『ろんど』
2021
インスタレーション
「薔薇の名前を忘れても、その薔薇の色や形は残る。犬の名前を忘れたら、その犬は色と形になっていく。地球は丸いので、平面の地図は噓をつく。作品そのものが作品の従うルールをやぶっていく」(作品内テキスト)
手作りの額の犬の絵、地図が描かれた平面2枚、手作りの犬のぬいぐるみ、手作りの王冠、イスやテーブル、クリスマスツリーなどで構成されたインスタレーション。
置かれているものには、それぞれ、「Free~(好きに~していいよ)」と書かれています。イスには「Free sit(好きに座っていいよ)」、テーブルに置かれたお菓子には「Free eat(好きに食べていいよ)」、犬のぬいぐるみは「Free hugs(ハグしていいよ)」、王冠には「Free wear(好きにかぶっていいよ)」などと書かれています。
タイトルのロンド(輪舞)は、繰り返す、ぐるぐる回るという意味で使われています。
テキストの「薔薇の名前を忘れても、その薔薇の色や形は残る。」はロミオとジュリエットのセリフを引用し作者が訳したものです。
「地球は丸いので、平面の地図は嘘をつく。」の部分は、地図を作るとき、必ずどこかを縮めたり、引き伸ばす必要があるという意味です。自分のいる場所を正確に知るための地図という道具には必ず間違いがあるという矛盾を、作者は取り上げています。
ところどころ「Welcom(ようこそ)」の文字があります。
「作品そのものが作品の従うルールをやぶっていく」は、前述した地図の矛盾や、誰でもかぶっていい王冠は王冠として成立しない矛盾など、他にもいろいろな矛盾がちりばめられていることを表します。
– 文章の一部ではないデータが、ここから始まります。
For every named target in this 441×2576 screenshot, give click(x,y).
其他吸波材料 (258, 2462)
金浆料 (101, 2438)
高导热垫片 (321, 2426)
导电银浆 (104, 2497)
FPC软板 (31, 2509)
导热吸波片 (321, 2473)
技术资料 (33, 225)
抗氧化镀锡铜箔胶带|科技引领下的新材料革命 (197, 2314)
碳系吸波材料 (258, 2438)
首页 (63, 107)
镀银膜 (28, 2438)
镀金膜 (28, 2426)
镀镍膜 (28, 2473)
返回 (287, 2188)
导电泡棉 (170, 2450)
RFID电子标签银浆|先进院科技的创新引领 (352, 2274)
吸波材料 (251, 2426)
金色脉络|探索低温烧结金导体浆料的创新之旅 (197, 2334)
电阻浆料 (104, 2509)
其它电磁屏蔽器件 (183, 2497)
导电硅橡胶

An installation consisting of a handmade forehead dog picture, two flat surfaces with maps, a handmade stuffed dog, a handmade crown, chairs and tables, and a Christmas tree.
Each of the items placed has the words “Free” written on it. “Free sit” for chairs, “Free eat” for sweets placed on the table, “Free hugs” for stuffed dogs , “Free wear” is written on the crown.
There are some letters “Welcom” here and there.
The title Rondo is used to mean repeat, spin around.
The text “Even if you forget the name of the rose, the color and shape of the rose will remain” is translated by the author, citing the lines of Romeo and Juliet.
The part “The earth is round, so a flat map tells a lie” means that when you make a map, you need to shrink or stretch somewhere. The author takes up the contradiction that there is always a mistake in a tool called a map to know exactly where you are.
“The work itself breaks the rules that the work follows” means that there are various other contradictions such as the above-mentioned contradiction of the map and the contradiction that the crown that anyone can wear is not established as a crown.